A Cryogenic Liquid‐Mirror Telescope on the Moon to Study the Early Universe
We have studied the feasibility and scientific potential of zenith observing liquid mirror telescopes having 20 to 100 m diameters located on the moon. They would carry out deep infrared surveys to study the distant universe and follow up discoveries made with the 6 m James Webb Space Telescope (JWST), with more detailed images and spectroscopic studies. They could detect objects 100 times fainter than JWST, observing the first, high-red shift stars in the early universe and their assembly into
... their assembly into galaxies. We explored the scientific opportunities, key technologies and optimum location of such telescopes. We have demonstrated critical technologies. For example, the primary mirror would necessitate a high-reflectivity liquid that does not evaporate in the lunar vacuum and remains liquid at less than 100K: We have made a crucial demonstration by successfully coating an ionic liquid that has negligible vapor pressure. We also successfully experimented with a liquid mirror spinning on a superconducting bearing, as will be needed for the cryogenic, vacuum environment of the telescope.
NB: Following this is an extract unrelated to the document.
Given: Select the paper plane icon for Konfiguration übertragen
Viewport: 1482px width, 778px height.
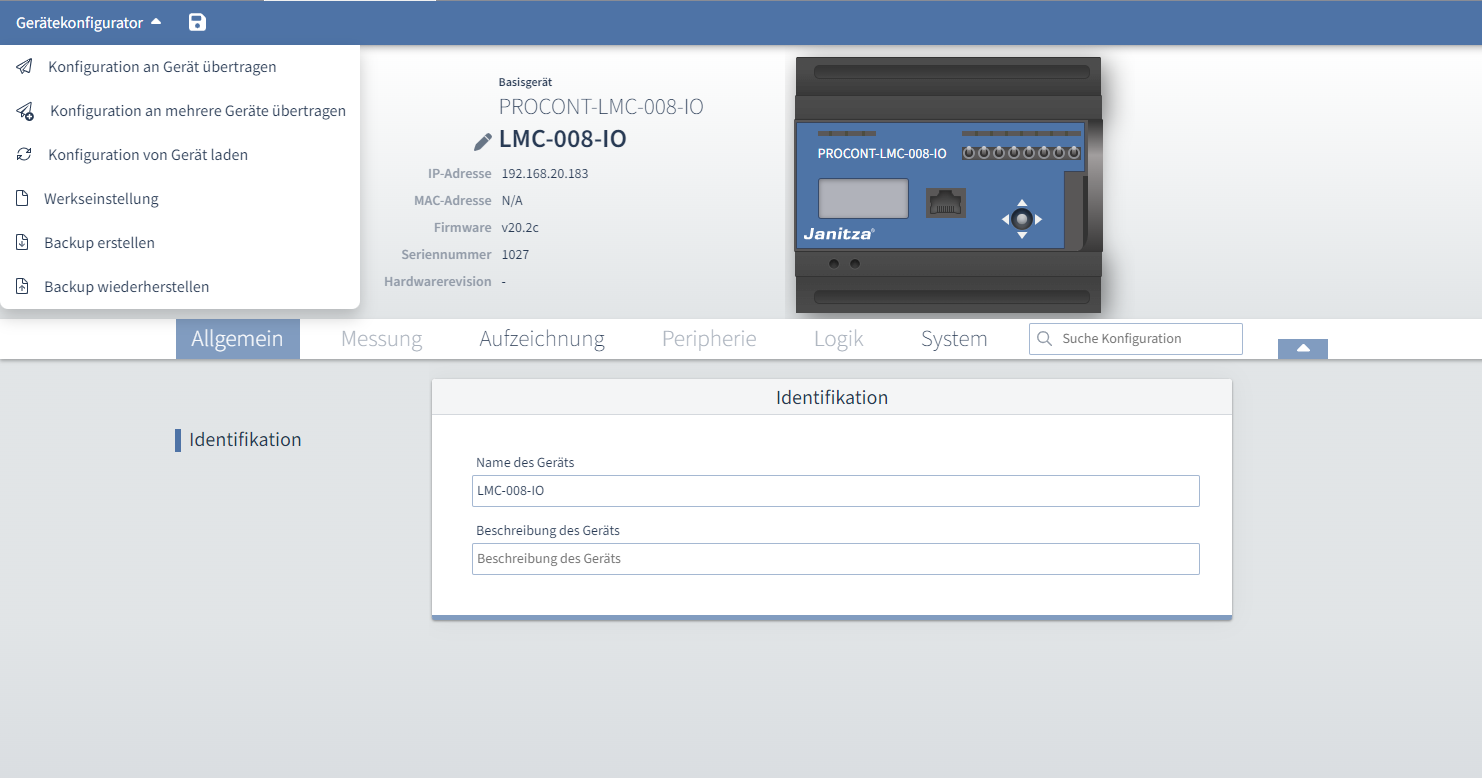Looking at the screenshot, I should [x=22, y=66].
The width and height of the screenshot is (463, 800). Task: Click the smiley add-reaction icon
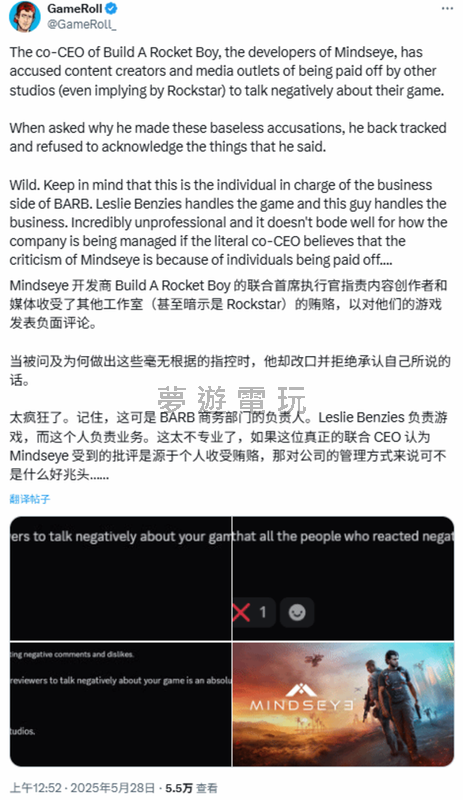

We have investigated issues related to lunar locations, concluding that locations within a few km of a pole are ideal for deep sky cover and long integration times. We have located ridges and crater rims within 0.5 degrees of the North Pole that are illuminated for at least some sun angles during lunar winter, providing power and temperature control. We also have identified potential problems, like lunar dust. Issues raised by our preliminary study demand additional in-depth analyses. These issues must be fully examined as part of a scientific debate we hope to start with the present article.